Texte à lire:
****************************************

Depuis 1947, lsraël s’est certes approprié des terres par la violence. Mais ce n’est que postérieurement à l’origine de leur Etat qui nous intéresse ici et au terme seulement des guerres nées du refus — le plus souvent violent — de leurs voisins d’accepter son existence…
En immigrant dans la Palestine d’avant 1947, les Juifs ne se comportaient donc, au fond, ni plus ni moins que comme les Arabes, les Africains ou les Asiatiques qui, arrivant aujourd’hui chez nous avec un titre de séjour, reprennent les petits commerces des Français qui n’en veulent plus ou comme les Britanniques qui, dans le Périgord notamment, achètent des maisons et des terres en assez grand nombre pour irriter les Indigènes (Voir le livre —plutôt anglophile— de Alain-José Fralon Au secours, les Anglais nous envahissent ! qui vient de paraître chez Michalon).
A moins de ne trouver bénéfique et légitime que l’immigration des peuples du tiers monde en terre occidentale, on ne peut pas déclarer maléfique et illégitime celle des Juifs dans la Palestine mulsulmano-chrétienne d’avant 1917 et d’avant 1947 pour la seule raison qu’elle est le fait d’Européens, surtout si l’on se souvient que les dits Européens provenaient souvent du quart monde quand ils n’étaient pas aussi des « réfugiés politiques » tentant d’échapper aux discriminations sociales ou aux pogroms…
Faudrait-il exempter le monde arabe de toute obligation en matière de solidarité internationale et d’accueil des réfugiés politiques et, si oui, au nom de quoi ? Je te le demande.

****************************************

Données affichées:
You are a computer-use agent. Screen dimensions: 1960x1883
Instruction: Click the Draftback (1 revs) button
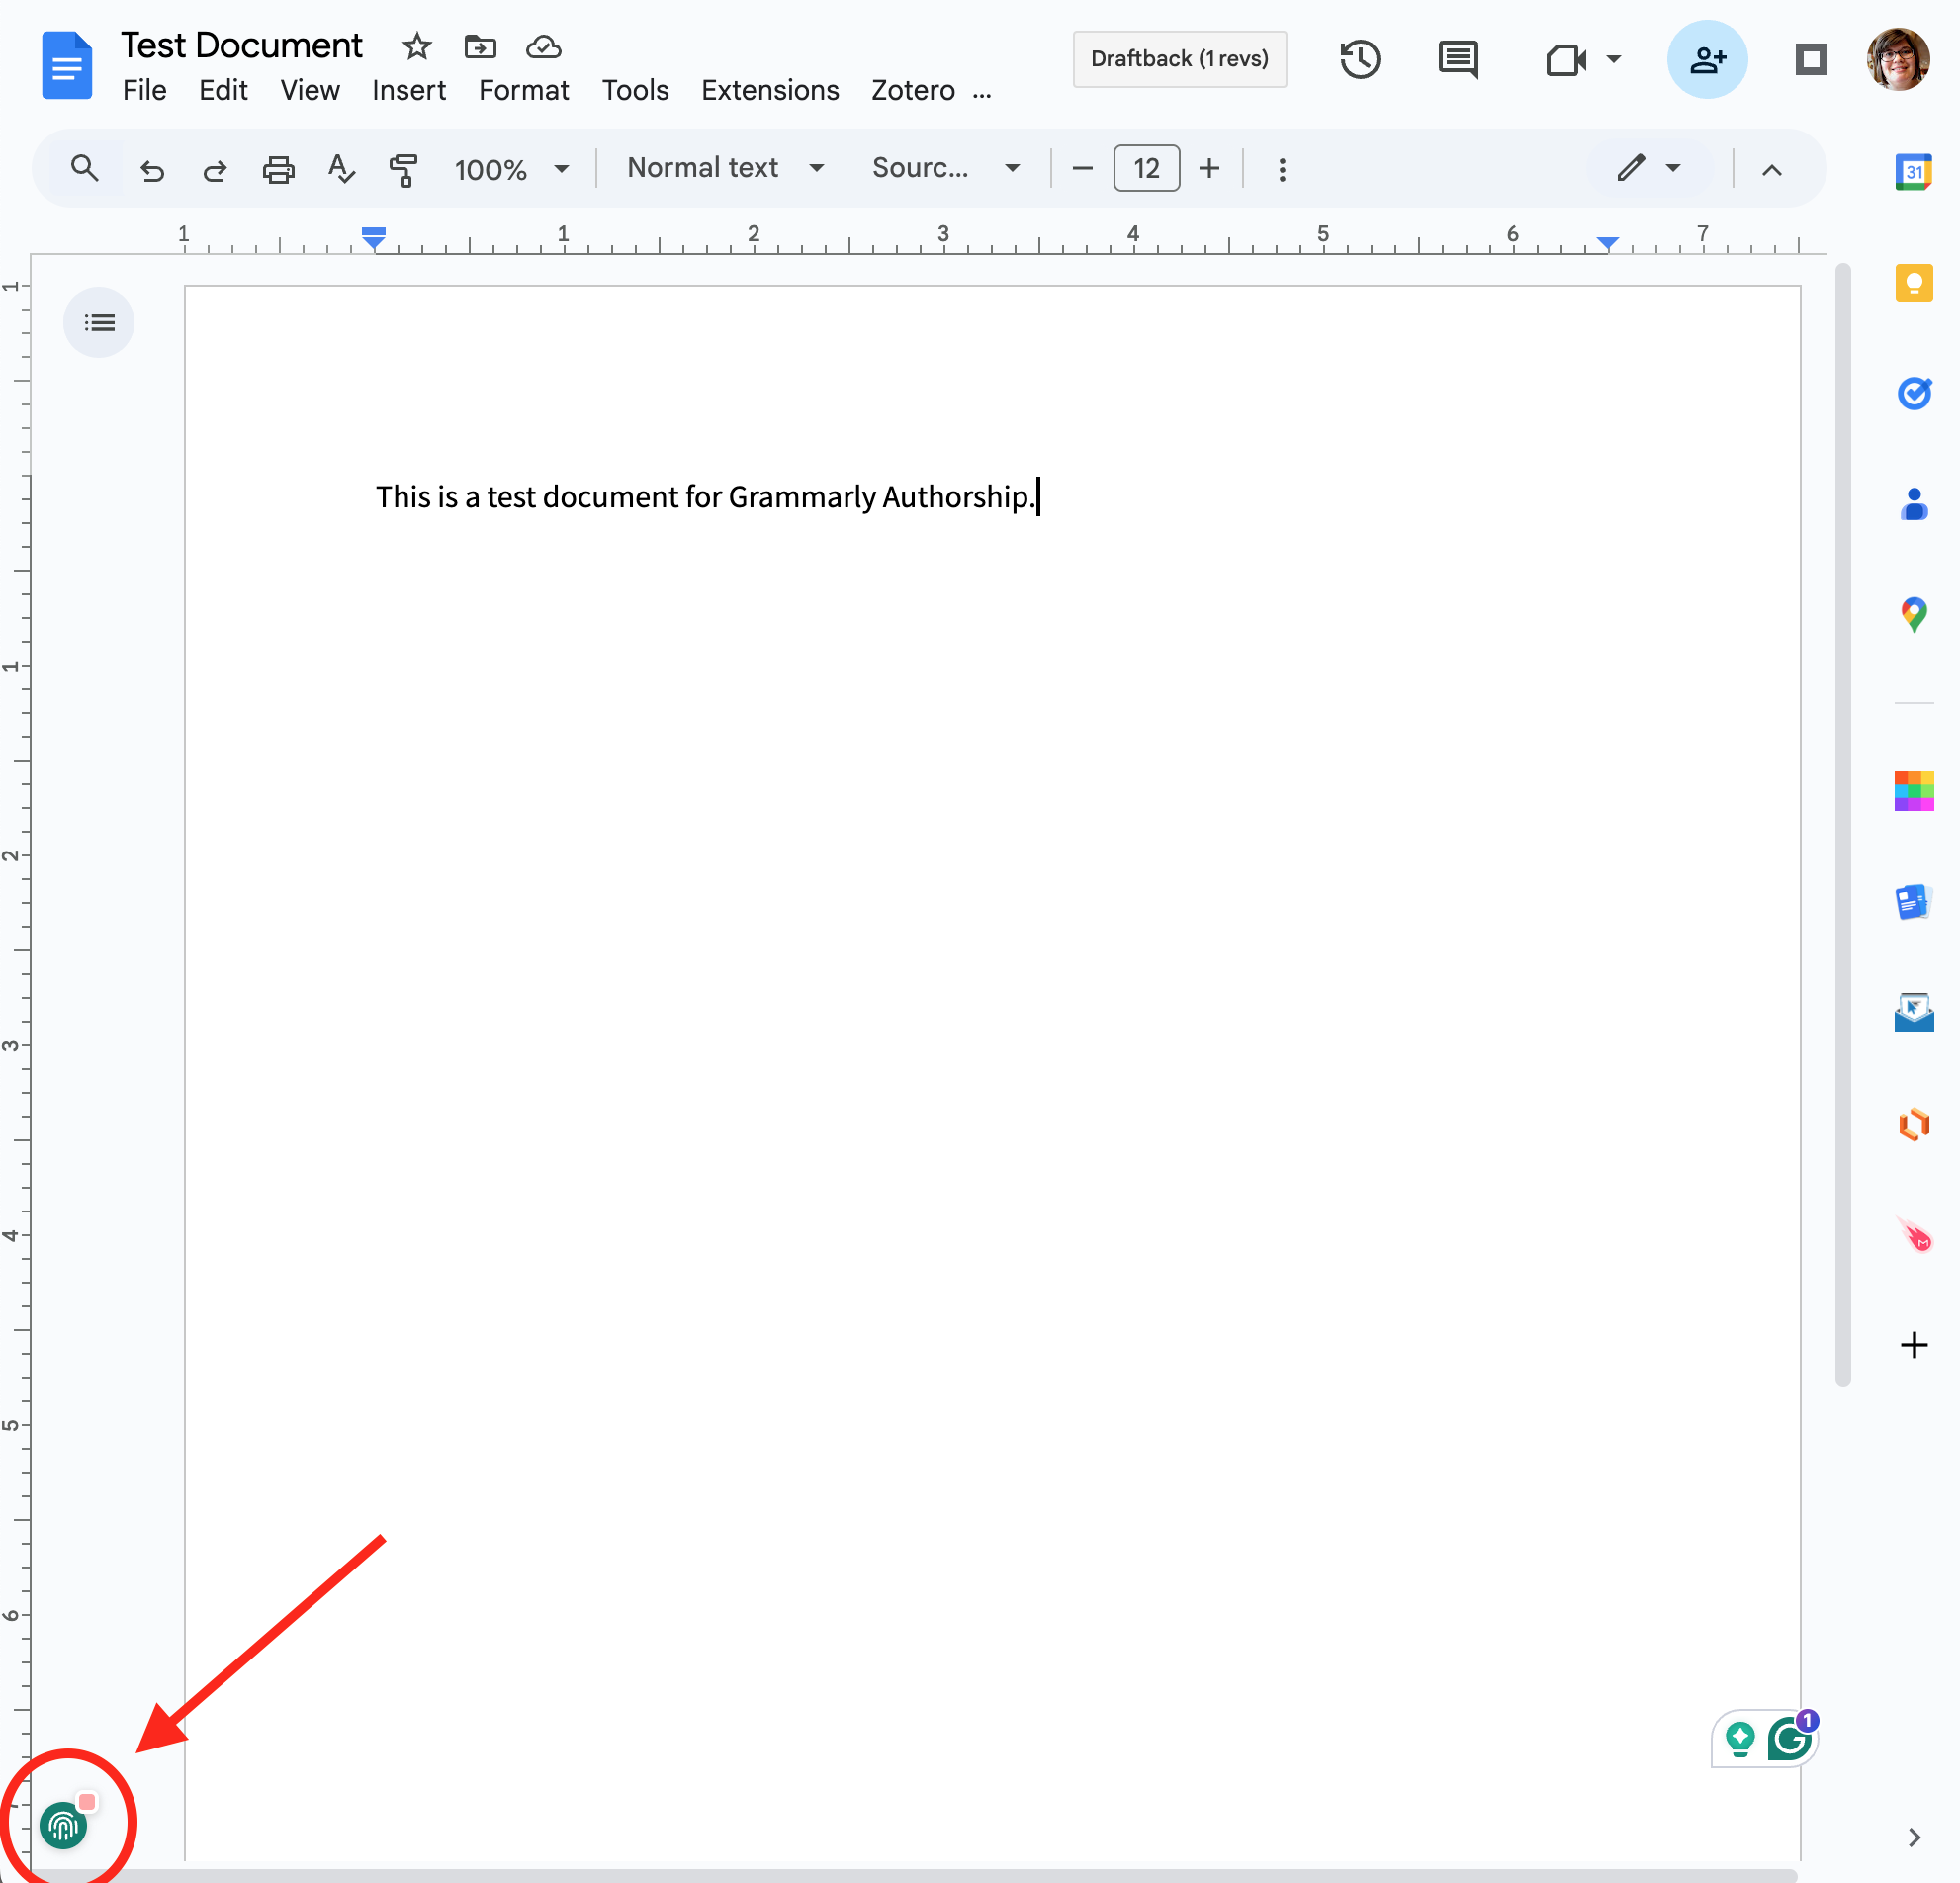[1179, 59]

****************************************

Consignes:
A. D'après le texte à lire, qu'est-ce qui rend d'autant moins fondé le fait de déclarer illégitime l'immigration des Juifs en Palestine au seul motif qu'elle est le fait d'Européens ? Répondez en une à trois phrases.
B. Traduisez en anglais la phrase suivante du texte à lire : « Faudrait-il exempter le monde arabe de toute obligation en matière de solidarité internationale et d'accueil des réfugiés politiques et, si oui, au nom de quoi ? »

Réponses attendues:
A. Ces Européens provenaient souvent du quart monde. Ils étaient aussi, dans bien des cas, des « réfugiés politiques » qui tentaient d'échapper aux discriminations sociales ou aux pogroms.

B. Should the Arab world be exempted from any obligation in matters of international solidarity and the reception of political refugees, and if so, on what grounds?